== Working data ==

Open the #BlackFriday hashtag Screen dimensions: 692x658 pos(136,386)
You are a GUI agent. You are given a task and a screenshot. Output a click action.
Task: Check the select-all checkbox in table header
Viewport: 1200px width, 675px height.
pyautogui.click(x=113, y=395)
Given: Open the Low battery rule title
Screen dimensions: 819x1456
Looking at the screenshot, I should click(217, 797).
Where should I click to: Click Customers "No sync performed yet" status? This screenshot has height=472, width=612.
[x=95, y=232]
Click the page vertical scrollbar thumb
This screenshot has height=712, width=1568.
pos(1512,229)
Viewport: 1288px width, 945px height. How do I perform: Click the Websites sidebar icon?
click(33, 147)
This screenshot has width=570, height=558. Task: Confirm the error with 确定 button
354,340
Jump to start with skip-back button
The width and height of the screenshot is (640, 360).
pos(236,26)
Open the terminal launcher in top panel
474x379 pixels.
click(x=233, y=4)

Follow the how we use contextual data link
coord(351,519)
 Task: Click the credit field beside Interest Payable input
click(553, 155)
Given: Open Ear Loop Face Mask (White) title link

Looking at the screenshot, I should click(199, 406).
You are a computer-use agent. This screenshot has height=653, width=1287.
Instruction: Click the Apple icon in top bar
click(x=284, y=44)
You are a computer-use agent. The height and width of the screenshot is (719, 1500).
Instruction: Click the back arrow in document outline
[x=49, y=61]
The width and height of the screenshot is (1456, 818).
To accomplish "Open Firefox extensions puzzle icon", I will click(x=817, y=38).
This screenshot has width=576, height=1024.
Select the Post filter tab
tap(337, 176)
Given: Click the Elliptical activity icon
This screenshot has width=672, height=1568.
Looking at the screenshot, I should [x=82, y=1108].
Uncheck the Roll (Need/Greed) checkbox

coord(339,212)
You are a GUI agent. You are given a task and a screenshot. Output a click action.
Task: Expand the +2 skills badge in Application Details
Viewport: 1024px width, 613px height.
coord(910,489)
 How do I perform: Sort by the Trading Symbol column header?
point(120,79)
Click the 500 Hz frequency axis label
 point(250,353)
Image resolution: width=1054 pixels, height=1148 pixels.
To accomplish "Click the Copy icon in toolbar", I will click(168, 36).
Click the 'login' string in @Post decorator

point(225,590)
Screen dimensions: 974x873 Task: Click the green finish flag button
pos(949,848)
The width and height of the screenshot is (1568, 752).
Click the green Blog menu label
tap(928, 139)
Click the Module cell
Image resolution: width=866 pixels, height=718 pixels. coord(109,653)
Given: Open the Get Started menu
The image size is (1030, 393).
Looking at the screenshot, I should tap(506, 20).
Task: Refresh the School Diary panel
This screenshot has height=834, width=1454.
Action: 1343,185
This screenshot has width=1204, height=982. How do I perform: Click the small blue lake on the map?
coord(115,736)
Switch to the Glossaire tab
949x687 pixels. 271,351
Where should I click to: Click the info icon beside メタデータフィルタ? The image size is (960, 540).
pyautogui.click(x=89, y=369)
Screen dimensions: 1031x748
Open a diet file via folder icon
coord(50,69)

===

▶ _Action item_
Please return every line in the data that includes the string "agent".

▶ _Answer area_
You are a GUI agent. You are given a task and a screenshot. Output a click action.
You are a computer-use agent. This screenshot has height=653, width=1287.
You are a computer-use agent. The height and width of the screenshot is (719, 1500).
You are a GUI agent. You are given a task and a screenshot. Output a click action.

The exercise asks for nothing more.